Extracted records below:

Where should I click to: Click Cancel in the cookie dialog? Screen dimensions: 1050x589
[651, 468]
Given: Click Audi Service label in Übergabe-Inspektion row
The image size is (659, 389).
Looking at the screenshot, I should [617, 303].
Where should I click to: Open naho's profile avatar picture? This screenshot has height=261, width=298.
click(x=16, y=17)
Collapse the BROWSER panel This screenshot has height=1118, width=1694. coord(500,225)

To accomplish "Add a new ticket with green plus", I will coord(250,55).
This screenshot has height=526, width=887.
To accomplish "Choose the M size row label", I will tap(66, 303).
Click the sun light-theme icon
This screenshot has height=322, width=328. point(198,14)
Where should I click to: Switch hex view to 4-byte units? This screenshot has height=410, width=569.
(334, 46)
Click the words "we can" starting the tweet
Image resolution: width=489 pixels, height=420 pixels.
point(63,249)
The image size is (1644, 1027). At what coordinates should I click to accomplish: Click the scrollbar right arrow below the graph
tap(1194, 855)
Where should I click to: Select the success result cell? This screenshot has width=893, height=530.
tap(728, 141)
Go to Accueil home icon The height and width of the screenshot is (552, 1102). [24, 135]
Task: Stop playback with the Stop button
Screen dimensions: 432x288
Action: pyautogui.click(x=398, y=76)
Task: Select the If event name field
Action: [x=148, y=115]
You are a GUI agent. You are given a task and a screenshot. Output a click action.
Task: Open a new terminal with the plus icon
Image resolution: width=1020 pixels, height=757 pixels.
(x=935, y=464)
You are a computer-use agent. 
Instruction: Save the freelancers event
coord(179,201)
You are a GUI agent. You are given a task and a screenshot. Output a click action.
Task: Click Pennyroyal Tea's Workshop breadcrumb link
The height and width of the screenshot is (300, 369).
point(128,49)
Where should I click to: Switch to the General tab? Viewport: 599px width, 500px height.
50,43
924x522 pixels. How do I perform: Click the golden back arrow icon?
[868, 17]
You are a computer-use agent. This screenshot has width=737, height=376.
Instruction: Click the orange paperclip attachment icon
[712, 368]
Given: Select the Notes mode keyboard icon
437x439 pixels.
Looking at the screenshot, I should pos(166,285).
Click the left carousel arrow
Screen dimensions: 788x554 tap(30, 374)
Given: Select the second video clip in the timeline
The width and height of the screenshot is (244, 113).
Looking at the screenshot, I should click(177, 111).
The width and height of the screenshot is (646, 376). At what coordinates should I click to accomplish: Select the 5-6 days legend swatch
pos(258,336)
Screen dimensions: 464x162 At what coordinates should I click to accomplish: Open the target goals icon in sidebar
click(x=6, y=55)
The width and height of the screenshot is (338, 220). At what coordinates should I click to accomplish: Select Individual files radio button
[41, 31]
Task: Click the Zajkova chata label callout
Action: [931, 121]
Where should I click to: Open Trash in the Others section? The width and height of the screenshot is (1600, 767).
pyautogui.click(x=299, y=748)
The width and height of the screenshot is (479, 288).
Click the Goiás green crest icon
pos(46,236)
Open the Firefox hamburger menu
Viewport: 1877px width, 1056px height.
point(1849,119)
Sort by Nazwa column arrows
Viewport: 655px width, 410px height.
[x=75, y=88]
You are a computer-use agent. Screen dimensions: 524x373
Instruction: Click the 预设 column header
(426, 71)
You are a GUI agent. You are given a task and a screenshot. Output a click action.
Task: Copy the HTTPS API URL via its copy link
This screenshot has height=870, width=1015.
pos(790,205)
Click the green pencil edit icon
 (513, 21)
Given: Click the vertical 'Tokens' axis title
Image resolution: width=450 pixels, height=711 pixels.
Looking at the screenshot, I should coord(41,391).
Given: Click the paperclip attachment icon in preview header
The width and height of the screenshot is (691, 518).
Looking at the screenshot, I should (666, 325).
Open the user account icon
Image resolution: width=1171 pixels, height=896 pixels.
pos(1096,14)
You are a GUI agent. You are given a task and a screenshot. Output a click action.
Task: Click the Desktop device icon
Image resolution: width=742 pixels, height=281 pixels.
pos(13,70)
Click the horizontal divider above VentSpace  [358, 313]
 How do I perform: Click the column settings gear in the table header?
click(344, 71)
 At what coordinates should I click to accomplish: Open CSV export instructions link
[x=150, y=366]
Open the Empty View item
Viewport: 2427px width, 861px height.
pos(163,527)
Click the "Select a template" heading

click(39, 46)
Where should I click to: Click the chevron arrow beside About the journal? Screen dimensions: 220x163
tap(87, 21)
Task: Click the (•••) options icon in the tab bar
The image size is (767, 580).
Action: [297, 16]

End of Extracted records.

■ Goal of the exercise:
Would you transcribe every entry exactly?

■ Written reply:
Where should I click to: Click Cancel in the cookie dialog? Screen dimensions: 1050x589
[651, 468]
Given: Click Audi Service label in Übergabe-Inspektion row
The image size is (659, 389).
Looking at the screenshot, I should [617, 303].
Where should I click to: Open naho's profile avatar picture? This screenshot has height=261, width=298.
click(x=16, y=17)
Collapse the BROWSER panel This screenshot has height=1118, width=1694. coord(500,225)

To accomplish "Add a new ticket with green plus", I will coord(250,55).
This screenshot has height=526, width=887.
To accomplish "Choose the M size row label", I will tap(66, 303).
Click the sun light-theme icon
This screenshot has height=322, width=328. point(198,14)
Where should I click to: Switch hex view to 4-byte units? This screenshot has height=410, width=569.
(334, 46)
Click the words "we can" starting the tweet
Image resolution: width=489 pixels, height=420 pixels.
point(63,249)
The image size is (1644, 1027). At what coordinates should I click to accomplish: Click the scrollbar right arrow below the graph
tap(1194, 855)
Where should I click to: Select the success result cell? This screenshot has width=893, height=530.
tap(728, 141)
Go to Accueil home icon The height and width of the screenshot is (552, 1102). [24, 135]
Task: Stop playback with the Stop button
Screen dimensions: 432x288
Action: pyautogui.click(x=398, y=76)
Task: Select the If event name field
Action: [x=148, y=115]
You are a GUI agent. You are given a task and a screenshot. Output a click action.
Task: Open a new terminal with the plus icon
Image resolution: width=1020 pixels, height=757 pixels.
(x=935, y=464)
You are a computer-use agent. 
Instruction: Save the freelancers event
coord(179,201)
You are a GUI agent. You are given a task and a screenshot. Output a click action.
Task: Click Pennyroyal Tea's Workshop breadcrumb link
The height and width of the screenshot is (300, 369).
point(128,49)
Where should I click to: Switch to the General tab? Viewport: 599px width, 500px height.
50,43
924x522 pixels. How do I perform: Click the golden back arrow icon?
[868, 17]
You are a computer-use agent. This screenshot has width=737, height=376.
Instruction: Click the orange paperclip attachment icon
[712, 368]
Given: Select the Notes mode keyboard icon
437x439 pixels.
Looking at the screenshot, I should pos(166,285).
Click the left carousel arrow
Screen dimensions: 788x554 tap(30, 374)
Given: Select the second video clip in the timeline
The width and height of the screenshot is (244, 113).
Looking at the screenshot, I should click(177, 111).
The width and height of the screenshot is (646, 376). At what coordinates should I click to accomplish: Select the 5-6 days legend swatch
pos(258,336)
Screen dimensions: 464x162 At what coordinates should I click to accomplish: Open the target goals icon in sidebar
click(x=6, y=55)
The width and height of the screenshot is (338, 220). At what coordinates should I click to accomplish: Select Individual files radio button
[41, 31]
Task: Click the Zajkova chata label callout
Action: [931, 121]
Where should I click to: Open Trash in the Others section? The width and height of the screenshot is (1600, 767).
pyautogui.click(x=299, y=748)
The width and height of the screenshot is (479, 288).
Click the Goiás green crest icon
pos(46,236)
Open the Firefox hamburger menu
Viewport: 1877px width, 1056px height.
point(1849,119)
Sort by Nazwa column arrows
Viewport: 655px width, 410px height.
[x=75, y=88]
You are a computer-use agent. Screen dimensions: 524x373
Instruction: Click the 预设 column header
(426, 71)
You are a GUI agent. You are given a task and a screenshot. Output a click action.
Task: Copy the HTTPS API URL via its copy link
This screenshot has height=870, width=1015.
pos(790,205)
Click the green pencil edit icon
 (513, 21)
Given: Click the vertical 'Tokens' axis title
Image resolution: width=450 pixels, height=711 pixels.
Looking at the screenshot, I should coord(41,391).
Given: Click the paperclip attachment icon in preview header
The width and height of the screenshot is (691, 518).
Looking at the screenshot, I should (666, 325).
Open the user account icon
Image resolution: width=1171 pixels, height=896 pixels.
pos(1096,14)
You are a GUI agent. You are given a task and a screenshot. Output a click action.
Task: Click the Desktop device icon
Image resolution: width=742 pixels, height=281 pixels.
pos(13,70)
Click the horizontal divider above VentSpace  [358, 313]
 How do I perform: Click the column settings gear in the table header?
click(344, 71)
 At what coordinates should I click to accomplish: Open CSV export instructions link
[x=150, y=366]
Open the Empty View item
Viewport: 2427px width, 861px height.
pos(163,527)
Click the "Select a template" heading

click(39, 46)
Where should I click to: Click the chevron arrow beside About the journal? Screen dimensions: 220x163
tap(87, 21)
Task: Click the (•••) options icon in the tab bar
The image size is (767, 580).
Action: [297, 16]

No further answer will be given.